Check the entries below and say how many lines include the word "question". No other text is wanted.

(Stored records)
=-=-=
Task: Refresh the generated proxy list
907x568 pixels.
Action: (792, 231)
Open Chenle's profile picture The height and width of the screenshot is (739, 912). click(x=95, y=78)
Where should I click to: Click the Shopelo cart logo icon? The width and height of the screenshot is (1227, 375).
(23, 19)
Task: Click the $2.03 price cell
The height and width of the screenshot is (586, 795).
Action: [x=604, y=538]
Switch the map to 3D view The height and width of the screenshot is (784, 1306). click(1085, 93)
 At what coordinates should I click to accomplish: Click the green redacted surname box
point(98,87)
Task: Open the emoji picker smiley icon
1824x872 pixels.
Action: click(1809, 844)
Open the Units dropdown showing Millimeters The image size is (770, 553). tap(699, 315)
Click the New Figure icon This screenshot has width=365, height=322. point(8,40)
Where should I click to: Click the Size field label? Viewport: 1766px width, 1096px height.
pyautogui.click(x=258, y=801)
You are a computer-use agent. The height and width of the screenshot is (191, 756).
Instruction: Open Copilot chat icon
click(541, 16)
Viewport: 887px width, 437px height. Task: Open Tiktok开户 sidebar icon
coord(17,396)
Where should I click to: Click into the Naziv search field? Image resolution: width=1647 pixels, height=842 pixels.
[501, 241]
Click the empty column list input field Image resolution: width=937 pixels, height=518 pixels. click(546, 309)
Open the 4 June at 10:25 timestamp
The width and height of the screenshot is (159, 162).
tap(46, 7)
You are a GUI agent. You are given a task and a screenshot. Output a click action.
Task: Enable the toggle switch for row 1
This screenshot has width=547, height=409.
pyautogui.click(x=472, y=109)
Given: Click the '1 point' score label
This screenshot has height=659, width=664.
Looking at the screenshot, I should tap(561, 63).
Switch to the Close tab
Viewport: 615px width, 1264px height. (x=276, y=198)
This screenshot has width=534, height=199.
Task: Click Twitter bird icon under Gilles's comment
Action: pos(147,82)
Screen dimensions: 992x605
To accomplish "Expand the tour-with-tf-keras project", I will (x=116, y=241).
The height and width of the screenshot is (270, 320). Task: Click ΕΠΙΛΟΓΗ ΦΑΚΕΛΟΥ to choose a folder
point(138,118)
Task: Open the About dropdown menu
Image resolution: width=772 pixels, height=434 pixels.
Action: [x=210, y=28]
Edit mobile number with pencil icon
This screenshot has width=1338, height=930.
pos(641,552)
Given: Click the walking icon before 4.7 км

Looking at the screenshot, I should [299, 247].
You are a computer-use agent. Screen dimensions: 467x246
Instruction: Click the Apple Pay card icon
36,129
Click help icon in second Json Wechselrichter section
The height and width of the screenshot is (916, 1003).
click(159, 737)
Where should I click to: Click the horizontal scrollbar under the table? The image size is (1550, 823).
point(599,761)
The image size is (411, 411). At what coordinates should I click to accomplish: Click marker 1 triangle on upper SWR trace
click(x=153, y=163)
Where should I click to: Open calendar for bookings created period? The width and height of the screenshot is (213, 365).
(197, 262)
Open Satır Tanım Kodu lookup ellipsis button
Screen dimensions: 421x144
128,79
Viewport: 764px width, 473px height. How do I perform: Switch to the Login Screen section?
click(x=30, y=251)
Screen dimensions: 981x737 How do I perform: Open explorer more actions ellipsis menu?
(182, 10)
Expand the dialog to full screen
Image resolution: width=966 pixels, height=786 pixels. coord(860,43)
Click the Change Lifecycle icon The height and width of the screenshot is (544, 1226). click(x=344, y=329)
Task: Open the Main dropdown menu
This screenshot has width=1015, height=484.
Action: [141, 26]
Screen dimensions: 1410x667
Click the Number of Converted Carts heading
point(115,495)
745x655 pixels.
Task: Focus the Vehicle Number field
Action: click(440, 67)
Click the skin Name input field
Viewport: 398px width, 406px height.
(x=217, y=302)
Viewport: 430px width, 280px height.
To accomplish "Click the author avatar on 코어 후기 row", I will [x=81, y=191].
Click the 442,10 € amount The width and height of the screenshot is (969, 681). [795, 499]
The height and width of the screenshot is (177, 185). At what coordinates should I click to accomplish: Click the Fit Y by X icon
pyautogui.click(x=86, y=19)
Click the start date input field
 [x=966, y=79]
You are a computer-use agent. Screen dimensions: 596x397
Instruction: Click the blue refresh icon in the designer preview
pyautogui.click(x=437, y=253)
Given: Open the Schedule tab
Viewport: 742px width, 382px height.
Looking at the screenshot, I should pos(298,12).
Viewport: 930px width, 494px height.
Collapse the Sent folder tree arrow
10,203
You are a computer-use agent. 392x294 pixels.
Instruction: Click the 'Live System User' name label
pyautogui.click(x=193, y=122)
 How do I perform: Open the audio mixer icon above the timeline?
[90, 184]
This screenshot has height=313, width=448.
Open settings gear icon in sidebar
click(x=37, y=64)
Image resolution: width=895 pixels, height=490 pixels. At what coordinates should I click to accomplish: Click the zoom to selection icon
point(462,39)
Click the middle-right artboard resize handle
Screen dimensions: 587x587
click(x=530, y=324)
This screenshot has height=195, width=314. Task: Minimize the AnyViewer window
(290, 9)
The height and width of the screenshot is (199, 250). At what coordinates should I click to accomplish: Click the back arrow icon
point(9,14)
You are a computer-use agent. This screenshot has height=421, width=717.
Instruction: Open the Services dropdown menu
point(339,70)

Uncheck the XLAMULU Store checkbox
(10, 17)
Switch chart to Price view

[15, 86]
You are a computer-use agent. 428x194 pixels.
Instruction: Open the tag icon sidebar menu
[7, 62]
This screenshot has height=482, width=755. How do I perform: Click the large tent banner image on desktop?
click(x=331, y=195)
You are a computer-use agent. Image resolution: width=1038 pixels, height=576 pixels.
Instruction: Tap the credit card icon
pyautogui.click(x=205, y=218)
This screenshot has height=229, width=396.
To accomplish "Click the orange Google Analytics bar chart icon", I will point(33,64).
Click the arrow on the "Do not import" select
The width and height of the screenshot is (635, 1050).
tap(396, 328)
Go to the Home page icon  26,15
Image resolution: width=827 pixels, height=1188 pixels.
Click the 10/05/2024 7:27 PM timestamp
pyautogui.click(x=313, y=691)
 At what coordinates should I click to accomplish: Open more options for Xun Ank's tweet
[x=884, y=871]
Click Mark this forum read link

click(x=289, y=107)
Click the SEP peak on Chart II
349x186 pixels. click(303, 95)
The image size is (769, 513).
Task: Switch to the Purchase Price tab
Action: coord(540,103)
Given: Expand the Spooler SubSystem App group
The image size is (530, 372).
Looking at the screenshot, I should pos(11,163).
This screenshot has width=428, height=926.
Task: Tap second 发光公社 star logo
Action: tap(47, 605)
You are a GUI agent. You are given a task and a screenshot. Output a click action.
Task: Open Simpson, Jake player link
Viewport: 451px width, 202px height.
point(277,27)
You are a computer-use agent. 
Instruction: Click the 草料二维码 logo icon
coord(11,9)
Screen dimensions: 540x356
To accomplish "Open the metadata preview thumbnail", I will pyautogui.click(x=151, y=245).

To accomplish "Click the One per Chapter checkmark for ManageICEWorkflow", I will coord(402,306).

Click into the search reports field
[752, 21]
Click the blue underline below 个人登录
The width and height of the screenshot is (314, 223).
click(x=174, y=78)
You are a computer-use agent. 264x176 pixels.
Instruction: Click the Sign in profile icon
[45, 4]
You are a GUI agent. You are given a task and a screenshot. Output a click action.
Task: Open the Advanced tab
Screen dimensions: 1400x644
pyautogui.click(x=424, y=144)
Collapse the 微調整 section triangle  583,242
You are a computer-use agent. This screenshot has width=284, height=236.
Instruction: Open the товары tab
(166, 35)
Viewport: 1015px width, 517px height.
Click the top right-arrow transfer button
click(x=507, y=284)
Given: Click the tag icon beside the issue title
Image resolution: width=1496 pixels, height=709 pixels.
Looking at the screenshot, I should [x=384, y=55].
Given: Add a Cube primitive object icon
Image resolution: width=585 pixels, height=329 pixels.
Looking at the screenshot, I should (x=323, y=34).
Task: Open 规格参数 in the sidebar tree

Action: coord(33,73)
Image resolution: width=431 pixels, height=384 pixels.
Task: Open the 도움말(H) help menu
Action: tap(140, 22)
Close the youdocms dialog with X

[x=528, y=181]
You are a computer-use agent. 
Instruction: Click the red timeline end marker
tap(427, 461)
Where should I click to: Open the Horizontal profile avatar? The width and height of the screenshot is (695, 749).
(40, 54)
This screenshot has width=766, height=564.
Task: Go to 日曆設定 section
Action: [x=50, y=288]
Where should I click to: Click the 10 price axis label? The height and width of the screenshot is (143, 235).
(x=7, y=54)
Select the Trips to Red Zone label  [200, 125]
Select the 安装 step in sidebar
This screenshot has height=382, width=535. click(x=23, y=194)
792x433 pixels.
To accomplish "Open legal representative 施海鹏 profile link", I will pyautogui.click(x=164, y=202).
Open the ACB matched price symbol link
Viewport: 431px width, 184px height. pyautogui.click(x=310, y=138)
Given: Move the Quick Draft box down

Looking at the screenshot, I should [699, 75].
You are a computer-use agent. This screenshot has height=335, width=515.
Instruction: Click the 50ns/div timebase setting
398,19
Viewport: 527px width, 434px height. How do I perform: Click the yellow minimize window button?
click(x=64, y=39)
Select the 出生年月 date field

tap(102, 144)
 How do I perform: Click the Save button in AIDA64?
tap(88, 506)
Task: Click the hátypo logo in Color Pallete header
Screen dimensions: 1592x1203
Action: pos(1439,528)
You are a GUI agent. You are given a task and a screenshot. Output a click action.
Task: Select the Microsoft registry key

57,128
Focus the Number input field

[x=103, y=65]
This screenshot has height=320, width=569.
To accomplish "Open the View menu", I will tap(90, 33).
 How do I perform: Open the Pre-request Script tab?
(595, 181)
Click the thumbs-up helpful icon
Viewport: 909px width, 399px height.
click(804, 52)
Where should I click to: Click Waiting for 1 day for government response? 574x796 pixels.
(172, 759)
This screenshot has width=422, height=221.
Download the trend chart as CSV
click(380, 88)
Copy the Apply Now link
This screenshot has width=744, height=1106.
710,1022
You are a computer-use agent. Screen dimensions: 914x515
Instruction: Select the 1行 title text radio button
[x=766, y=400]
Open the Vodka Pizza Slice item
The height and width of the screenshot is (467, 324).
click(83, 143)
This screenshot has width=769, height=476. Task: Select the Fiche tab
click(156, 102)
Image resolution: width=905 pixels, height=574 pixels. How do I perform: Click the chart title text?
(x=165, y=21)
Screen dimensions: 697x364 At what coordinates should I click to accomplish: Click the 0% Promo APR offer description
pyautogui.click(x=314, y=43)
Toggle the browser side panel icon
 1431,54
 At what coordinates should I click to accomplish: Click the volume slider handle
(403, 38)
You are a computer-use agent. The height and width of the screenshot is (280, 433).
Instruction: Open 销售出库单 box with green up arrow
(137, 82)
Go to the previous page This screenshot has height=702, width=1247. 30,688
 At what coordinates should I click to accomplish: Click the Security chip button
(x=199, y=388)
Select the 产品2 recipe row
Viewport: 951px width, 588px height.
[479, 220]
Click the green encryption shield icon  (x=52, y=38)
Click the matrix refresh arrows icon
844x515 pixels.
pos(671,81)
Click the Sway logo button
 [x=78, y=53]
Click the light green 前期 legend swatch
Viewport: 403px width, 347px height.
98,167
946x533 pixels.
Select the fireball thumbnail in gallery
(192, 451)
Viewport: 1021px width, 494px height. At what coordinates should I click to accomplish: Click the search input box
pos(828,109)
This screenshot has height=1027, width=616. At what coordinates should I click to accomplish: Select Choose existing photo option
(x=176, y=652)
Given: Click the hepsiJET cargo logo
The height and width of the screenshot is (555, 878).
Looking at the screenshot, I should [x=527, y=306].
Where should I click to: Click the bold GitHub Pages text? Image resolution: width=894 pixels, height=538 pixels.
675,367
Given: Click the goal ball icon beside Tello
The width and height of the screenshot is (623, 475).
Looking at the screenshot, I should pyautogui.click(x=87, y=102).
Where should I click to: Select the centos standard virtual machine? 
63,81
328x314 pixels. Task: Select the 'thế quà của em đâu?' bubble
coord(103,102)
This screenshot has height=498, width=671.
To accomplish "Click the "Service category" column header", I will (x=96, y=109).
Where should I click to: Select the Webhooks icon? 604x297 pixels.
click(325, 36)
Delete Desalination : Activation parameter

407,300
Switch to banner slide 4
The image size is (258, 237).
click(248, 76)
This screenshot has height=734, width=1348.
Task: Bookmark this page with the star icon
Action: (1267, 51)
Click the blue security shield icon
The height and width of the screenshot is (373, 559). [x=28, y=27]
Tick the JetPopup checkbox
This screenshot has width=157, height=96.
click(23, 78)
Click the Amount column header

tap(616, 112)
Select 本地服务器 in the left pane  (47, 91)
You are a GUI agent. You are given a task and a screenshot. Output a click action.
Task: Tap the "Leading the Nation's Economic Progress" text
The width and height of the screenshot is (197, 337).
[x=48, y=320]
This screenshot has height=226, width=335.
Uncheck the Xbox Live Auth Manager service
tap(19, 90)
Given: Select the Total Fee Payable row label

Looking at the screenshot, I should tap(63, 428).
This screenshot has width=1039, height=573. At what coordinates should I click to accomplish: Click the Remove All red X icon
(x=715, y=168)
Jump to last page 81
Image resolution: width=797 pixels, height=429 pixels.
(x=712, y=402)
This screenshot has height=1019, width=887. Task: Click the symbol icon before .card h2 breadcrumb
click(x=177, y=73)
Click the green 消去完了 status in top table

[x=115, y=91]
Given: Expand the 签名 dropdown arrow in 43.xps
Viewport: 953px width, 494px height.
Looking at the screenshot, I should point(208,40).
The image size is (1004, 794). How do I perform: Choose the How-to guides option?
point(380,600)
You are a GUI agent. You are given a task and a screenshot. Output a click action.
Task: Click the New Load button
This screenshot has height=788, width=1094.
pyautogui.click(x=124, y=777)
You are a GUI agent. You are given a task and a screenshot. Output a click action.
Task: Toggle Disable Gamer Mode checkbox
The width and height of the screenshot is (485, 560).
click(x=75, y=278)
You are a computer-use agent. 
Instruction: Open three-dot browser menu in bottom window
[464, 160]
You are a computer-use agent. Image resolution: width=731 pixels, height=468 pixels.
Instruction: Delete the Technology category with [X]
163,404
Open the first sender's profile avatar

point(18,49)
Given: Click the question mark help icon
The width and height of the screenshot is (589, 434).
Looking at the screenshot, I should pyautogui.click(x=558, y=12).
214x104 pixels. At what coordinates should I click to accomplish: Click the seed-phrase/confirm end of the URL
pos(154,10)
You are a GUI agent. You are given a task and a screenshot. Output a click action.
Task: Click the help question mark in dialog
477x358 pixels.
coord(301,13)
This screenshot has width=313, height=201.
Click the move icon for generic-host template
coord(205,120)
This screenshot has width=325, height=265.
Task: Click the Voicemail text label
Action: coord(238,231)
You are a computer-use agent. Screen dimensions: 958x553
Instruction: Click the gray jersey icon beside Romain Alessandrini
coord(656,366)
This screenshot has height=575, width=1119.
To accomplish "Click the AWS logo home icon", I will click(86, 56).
=-=-=
**Task output**: 2